1:20 A.M.: Two similar-looking men, possibly brothers, circle us. Eventually, through some silent system, each selects one of us to speak to. One voted for Clinton, the other didn’t vote.
1:23 A.M.: We have accidentally stumbled upon a clump of male Israelis. “Where are you from in Israel?” I ask the man next to me, whom I will call Ahad Ha’am for the purposes of this story. “The South,” he says. “Where in the South?” I ask. “You won’t know it,” he says. “I will know it!” I respond, irritated. He tells me. I’ve never heard of it.
1:30 A.M.: On the edge of the dance floor, Ahad Ha’am and I chat about the Israeli-Palestinian conflict. He says that Americans don’t understand the conflict. It’s too dark for him to see me roll my eyes. We discuss the corruption charges against Netanyahu. I type my number into his phone.
1:50 A.M.: Golda and I dance. Dozens of couples are wrapped around each other, kissing. It is actually a little hard to move without knocking into people who are kissing each other.
2:00 A.M.: The DJ announces the end of the event, and we stumble toward the exit, where an extremely inebriated man is being escorted off the premises by a team of bouncers. We talk to a man who is headed toward our same neighborhood. We try to figure out if we can suggest that we all split a cab without appearing to come on to him. He also seems to be trying to split a cab with us without having us mistake it for romantic interest.
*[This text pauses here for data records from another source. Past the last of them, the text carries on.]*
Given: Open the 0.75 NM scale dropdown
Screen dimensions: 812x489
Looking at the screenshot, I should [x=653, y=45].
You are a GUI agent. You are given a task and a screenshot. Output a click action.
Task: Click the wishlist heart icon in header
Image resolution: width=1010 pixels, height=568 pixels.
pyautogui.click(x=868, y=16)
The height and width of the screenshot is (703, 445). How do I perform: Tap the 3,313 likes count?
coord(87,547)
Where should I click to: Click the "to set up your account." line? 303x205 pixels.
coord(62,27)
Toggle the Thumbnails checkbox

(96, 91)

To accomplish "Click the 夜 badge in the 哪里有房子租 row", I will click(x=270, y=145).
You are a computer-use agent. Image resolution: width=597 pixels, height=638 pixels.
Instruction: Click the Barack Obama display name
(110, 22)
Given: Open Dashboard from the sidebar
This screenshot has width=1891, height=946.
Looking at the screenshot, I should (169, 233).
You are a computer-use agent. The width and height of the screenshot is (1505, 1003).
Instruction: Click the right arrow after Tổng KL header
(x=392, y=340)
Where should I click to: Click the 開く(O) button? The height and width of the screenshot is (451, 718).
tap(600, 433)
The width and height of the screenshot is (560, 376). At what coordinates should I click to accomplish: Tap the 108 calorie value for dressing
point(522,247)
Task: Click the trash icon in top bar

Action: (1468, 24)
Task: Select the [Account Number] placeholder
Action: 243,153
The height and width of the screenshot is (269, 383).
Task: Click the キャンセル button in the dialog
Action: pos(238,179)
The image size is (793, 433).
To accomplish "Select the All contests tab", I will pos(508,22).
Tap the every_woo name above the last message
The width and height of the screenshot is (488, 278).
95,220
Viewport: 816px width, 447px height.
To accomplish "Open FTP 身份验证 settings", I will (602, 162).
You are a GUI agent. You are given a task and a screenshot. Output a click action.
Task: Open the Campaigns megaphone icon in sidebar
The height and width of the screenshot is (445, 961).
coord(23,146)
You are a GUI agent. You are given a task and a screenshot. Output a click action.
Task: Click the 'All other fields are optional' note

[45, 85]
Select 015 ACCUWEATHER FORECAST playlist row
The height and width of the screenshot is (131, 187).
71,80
2:13 A.M.: We all get in our own cabs and go home. I have a text on my phone from Moshe Dayan asking me out on a date, and a text from Ahad Ha’am that is drunken gibberish. The MatzoBall, which has a reputation for trashiness, was surprisingly fun. The drinks were weak, the patriarchy was just as out of control as it is in any other club-like environment, and it was a reminder that male millennial Jews really need to develop more thoughtful political convictions. But for a Jew on Christmas Eve, it was pretty nice.